What is needed here is an exact repetition of the records below, beginning at the line that has "J62540 (45, 2152)" and stopping after the line that has "[👗 Дълги панталони".

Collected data
----

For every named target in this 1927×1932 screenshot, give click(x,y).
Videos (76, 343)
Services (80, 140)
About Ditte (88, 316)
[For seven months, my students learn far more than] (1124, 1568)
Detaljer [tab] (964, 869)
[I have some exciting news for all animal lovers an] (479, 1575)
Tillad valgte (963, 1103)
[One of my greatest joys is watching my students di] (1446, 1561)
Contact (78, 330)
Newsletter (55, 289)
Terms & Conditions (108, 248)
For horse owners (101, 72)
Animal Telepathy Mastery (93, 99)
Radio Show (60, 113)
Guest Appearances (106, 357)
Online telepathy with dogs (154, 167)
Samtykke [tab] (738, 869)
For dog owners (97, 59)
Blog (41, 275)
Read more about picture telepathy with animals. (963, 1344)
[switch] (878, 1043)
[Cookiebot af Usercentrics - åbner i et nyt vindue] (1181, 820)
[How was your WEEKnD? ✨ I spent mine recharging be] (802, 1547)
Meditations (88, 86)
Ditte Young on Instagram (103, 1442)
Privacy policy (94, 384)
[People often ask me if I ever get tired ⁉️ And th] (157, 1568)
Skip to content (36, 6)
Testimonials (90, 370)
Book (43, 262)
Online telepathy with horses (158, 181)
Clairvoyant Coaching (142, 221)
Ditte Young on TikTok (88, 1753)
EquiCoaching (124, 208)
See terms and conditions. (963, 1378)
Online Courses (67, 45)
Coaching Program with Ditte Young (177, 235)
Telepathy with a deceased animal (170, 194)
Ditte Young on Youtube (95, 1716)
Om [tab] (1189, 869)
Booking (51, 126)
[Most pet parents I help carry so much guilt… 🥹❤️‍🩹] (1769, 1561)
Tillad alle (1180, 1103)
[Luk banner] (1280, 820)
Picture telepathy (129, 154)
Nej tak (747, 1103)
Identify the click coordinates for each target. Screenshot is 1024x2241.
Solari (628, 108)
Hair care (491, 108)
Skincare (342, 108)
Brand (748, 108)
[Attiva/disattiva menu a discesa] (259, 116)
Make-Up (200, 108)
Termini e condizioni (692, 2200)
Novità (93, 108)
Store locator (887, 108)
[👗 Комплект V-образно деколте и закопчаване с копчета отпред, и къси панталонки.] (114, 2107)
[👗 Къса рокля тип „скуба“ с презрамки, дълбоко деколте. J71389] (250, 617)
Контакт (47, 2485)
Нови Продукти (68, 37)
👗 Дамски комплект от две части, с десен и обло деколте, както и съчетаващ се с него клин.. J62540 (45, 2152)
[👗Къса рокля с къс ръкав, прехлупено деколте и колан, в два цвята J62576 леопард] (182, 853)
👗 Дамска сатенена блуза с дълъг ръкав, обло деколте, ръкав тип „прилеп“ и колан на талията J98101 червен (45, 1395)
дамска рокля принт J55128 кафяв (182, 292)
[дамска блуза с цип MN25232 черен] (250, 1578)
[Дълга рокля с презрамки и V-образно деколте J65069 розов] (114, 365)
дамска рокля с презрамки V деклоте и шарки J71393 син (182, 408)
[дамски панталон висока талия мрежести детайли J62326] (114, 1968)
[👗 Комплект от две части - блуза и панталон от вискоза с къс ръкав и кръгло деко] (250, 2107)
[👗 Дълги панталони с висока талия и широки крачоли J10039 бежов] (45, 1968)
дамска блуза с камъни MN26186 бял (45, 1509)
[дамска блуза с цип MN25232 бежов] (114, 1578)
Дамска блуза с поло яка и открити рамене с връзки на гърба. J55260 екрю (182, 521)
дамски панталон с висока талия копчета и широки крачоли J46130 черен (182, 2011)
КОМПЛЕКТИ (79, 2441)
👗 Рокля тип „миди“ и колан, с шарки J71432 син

----

ANSWER BELOW:
👗 Дамски комплект от две части, с десен и обло деколте, както и съчетаващ се с него клин.. J62540 (45, 2152)
[👗Къса рокля с къс ръкав, прехлупено деколте и колан, в два цвята J62576 леопард] (182, 853)
👗 Дамска сатенена блуза с дълъг ръкав, обло деколте, ръкав тип „прилеп“ и колан на талията J98101 червен (45, 1395)
дамска рокля принт J55128 кафяв (182, 292)
[дамска блуза с цип MN25232 черен] (250, 1578)
[Дълга рокля с презрамки и V-образно деколте J65069 розов] (114, 365)
дамска рокля с презрамки V деклоте и шарки J71393 син (182, 408)
[дамски панталон висока талия мрежести детайли J62326] (114, 1968)
[👗 Комплект от две части - блуза и панталон от вискоза с къс ръкав и кръгло деко] (250, 2107)
[👗 Дълги панталони с висока талия и широки крачоли J10039 бежов] (45, 1968)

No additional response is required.